Source: vignettes/SpaMTP_Additional_Features.Rmd
SpaMTP_Additional_Features.Rmd


This vignette will highlights some additional features of SpaMTP that can be useful for analysing and visualising your SM data. This vignette will again use the public mouse urinary bladder dataset analysed extensively here.

Author: Andrew Causer

## Install SpaMTP if not previously installed
if (!require("SpaMTP"))
    devtools::install_github("GenomicsMachineLearning/SpaMTP")

#General Libraries
library(SpaMTP)
library(Cardinal)
library(Seurat)
library(dplyr)

#For plotting + DE plots
library(ggplot2)
library(EnhancedVolcano)
Load Processed Data

Here, we will be using already processed, clustered (via spatially-aware Shrunken Centroid) and annotated data. For more information about how the data was processed, please visit here.

bladder_annotated <- readRDS("vignette_data_files/Mouse_Urinary_Bladder/bladder_annotated.RDS")

Querying an SpaMTP Dataset

SpaMTP stores the relative m/z value annotations in the objects feature metadata slot. We can see this below:

head(bladder_annotated@assays$Spatial@meta.data)
raw_mz mz_names observed_mz all_IsomerNames all_Isomers all_Adducts all_Formulas all_Errors Lipid.Maps.Category Lipid.Maps.Main.Class Species.Name Species.Name.Simple
16 426.9289 mz-426.928863525391 426.928863525391 Laurenenyne A; Laurenenyne B; Katsuurenyne A LMPK02000053; LMPK02000054; LMPK02000055 M+K C15H18O2Br2 3.8565 NA NA NA NA
17 431.0381 mz-431.038116455078 431.038116455078 5,7,3’,4’,5’-Pentahydroxy-3,6,8-trimethoxyflavone LMPK12113357 M+K C18H16O10 1.4116 NA NA NA NA
37 465.0228 mz-465.022796630859 465.022796630859 Aspergillusether D LMPK13090053 M+K C20H20O6Cl2 8.725 NA NA NA NA
39 467.1028 mz-467.102752685547 467.102752685547 Emeguisin B LMPK13080006 M+K C24H25O5Cl 1.1597 NA NA NA NA
40 468.1027 mz-468.102722167969 468.102722167969 14-carboxy-15,16,17,18,19,20-hexanor-N-acetyl-leukotriene E3 LMFA03020084 M+K C19H27NO8S 13.1953 NA NA NA NA
41 469.1054 mz-469.105377197266 469.105377197266 6-iodo-5-hydroxy-eicosa-8Z,11Z,14Z-trienoic acid gamma lactone LMFA03000015 M+K C20H31O2I 11.3775 NA NA NA NA

However, there is are some useful functions that lets the user search through their SpaMTP dataset to find either exact m/z values or metabolite names that they are interested in. Lets see how each works:

The first is FindNearestMZ(), this function lets users find the m/z value in their dataset that is closest to the value being queried.
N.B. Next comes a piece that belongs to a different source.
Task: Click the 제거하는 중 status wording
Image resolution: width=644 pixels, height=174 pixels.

FindNearestMZ(bladder_annotated, 741.5)
## [1] "mz-741.530578613281"

This is useful if the metabolite of interest has a known m/z mass, or if the user wants to use Seurat’s feature plotting functions.


The second is SearchAnnotations(), this function lets users query a metabolite to find if it is present within their dataset.
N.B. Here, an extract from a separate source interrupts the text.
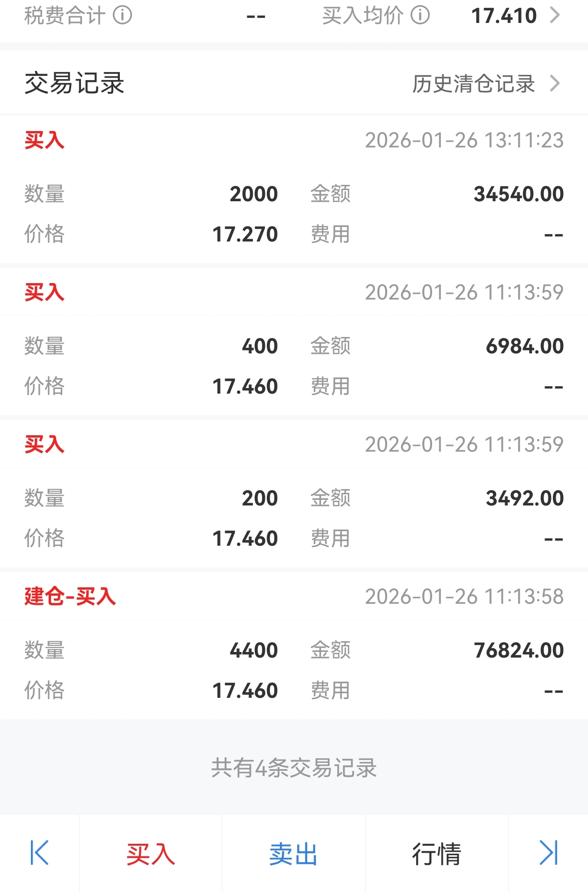Open 买入均价 detail chevron arrow
The image size is (588, 893).
555,15
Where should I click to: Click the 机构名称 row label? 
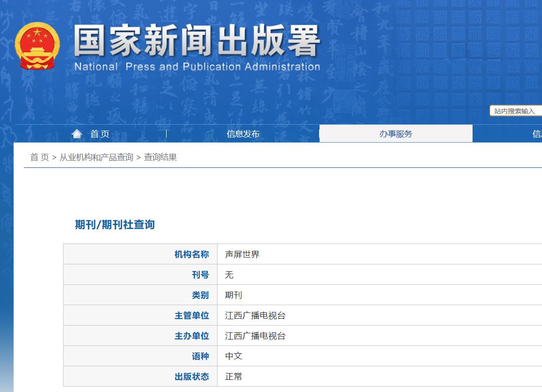coord(191,254)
SearchAnnotations(bladder_annotated, metabolite = "Isorhamnetin 3-(6''-malonylglucoside)", search.exact = TRUE)
raw_mz mz_names observed_mz all_IsomerNames all_Isomers all_Adducts all_Formulas all_Errors Lipid.Maps.Category Lipid.Maps.Main.Class Species.Name Species.Name.Simple
130 603.0773 mz-603.077331542969 603.077331542969 Isorhamnetin 3-(6’‘-malonylglucoside); Larycitrin 3-(4’’-malonylrhamnoside) LMPK12110589; LMPK12112481 M+K C25H24O15 4.3917 NA NA NA NA

The search.exact parameter specifies whether there needs to be an exact match to the metabolite name. If set to FALSE, users can find all metabolites with similar names. For example, we want to see all the different types of (3'-sulfo)Galbeta-Cer lipids in our dataset.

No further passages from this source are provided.